Les organisateurs affirment avoir choisi une démarche pacifique, citoyenne et institutionnelle, fondée sur la défense des droits et des intérêts qu’ils considèrent comme légitimes.
Au cours de la mobilisation, ils ont notamment demandé que les autorités compétentes examinent les circonstances dans lesquelles le diamant aurait été saisi et se prononcent sur les démarches entreprises depuis 2022.
Les autorités appelées à faire la lumière
Les organisations à l’origine de la marche estiment que l’affaire ne concerne pas uniquement Albert Ngoyi Bwilu, mais soulève également des questions plus larges relatives à la protection des droits des communautés locales et des peuples autochtones, ainsi qu’à la gestion des ressources naturelles.
Elles demandent davantage de transparence dans le traitement des dossiers miniers et un règlement conforme au droit.
Les organisateurs indiquent par ailleurs que les institutions rencontrées au cours de la mobilisation se sont engagées à transmettre le dossier aux instances compétentes afin qu’il soit examiné et qu’une suite lui soit réservée.

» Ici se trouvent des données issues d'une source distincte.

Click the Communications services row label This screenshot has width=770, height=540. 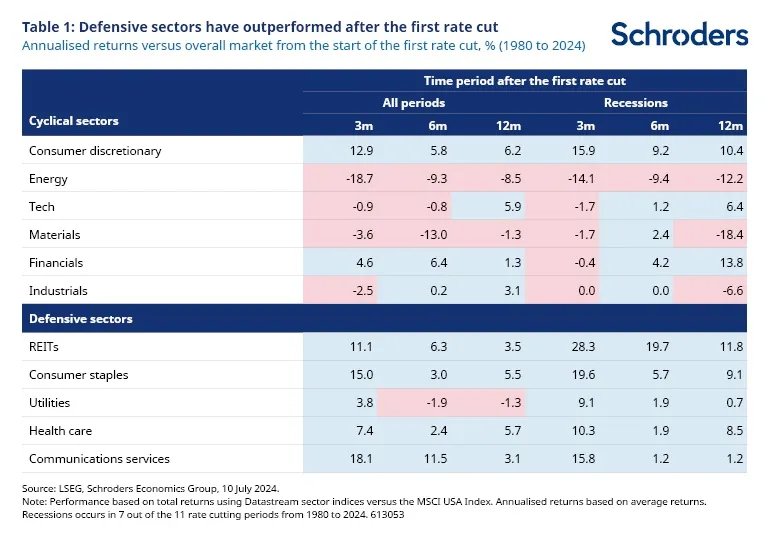point(100,459)
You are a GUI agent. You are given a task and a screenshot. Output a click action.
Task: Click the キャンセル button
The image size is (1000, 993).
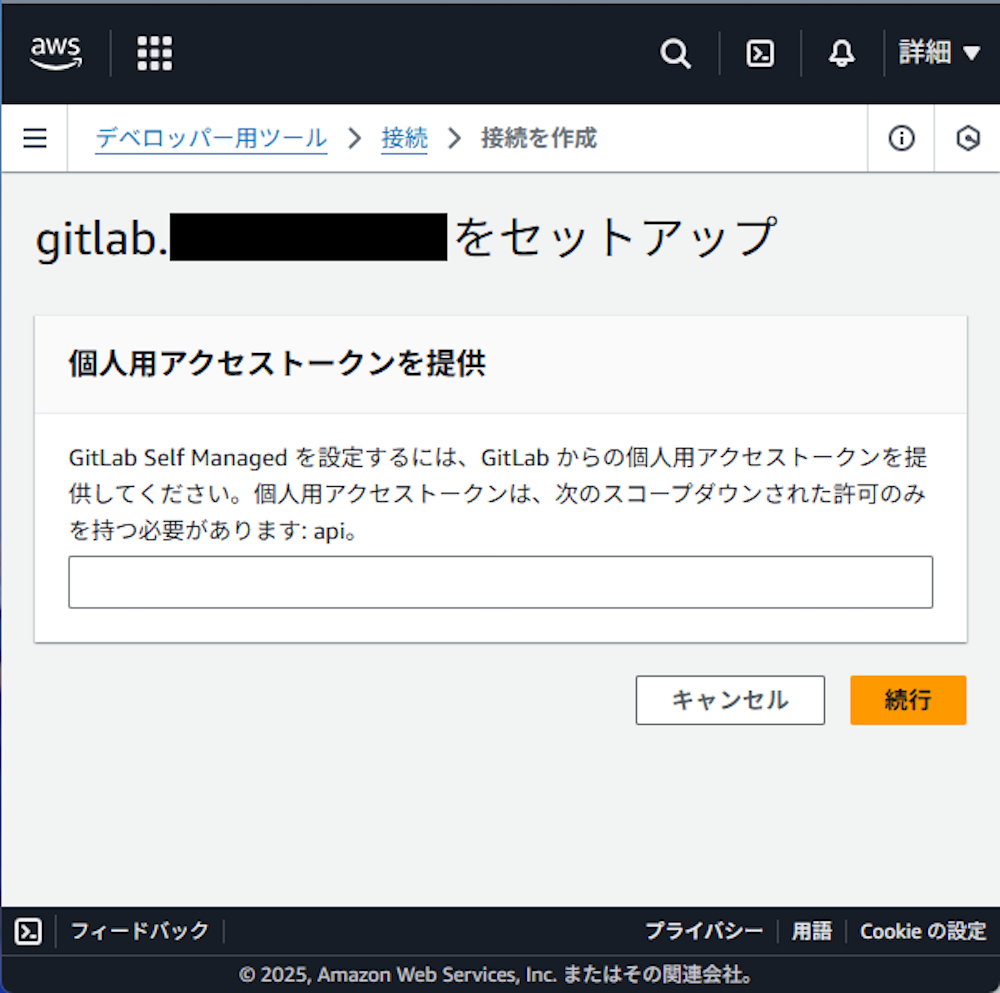point(730,700)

Les accusations formulées par les organisateurs, notamment concernant les circonstances de la saisie du diamant, les responsabilités éventuelles et les menaces dénoncées, restent toutefois à être établies par les autorités et les instances judiciaires compétentes. Les versions des autorités provinciales et des services impliqués dans la saisie n’ont pas été recueillies dans les éléments disponibles.
Pour les manifestants, l’objectif demeure désormais d’obtenir une réponse officielle sur le dossier, la situation d’Albert Ngoyi Bwilu et de sa famille, ainsi que sur les engagements pris par les différentes institutions saisies.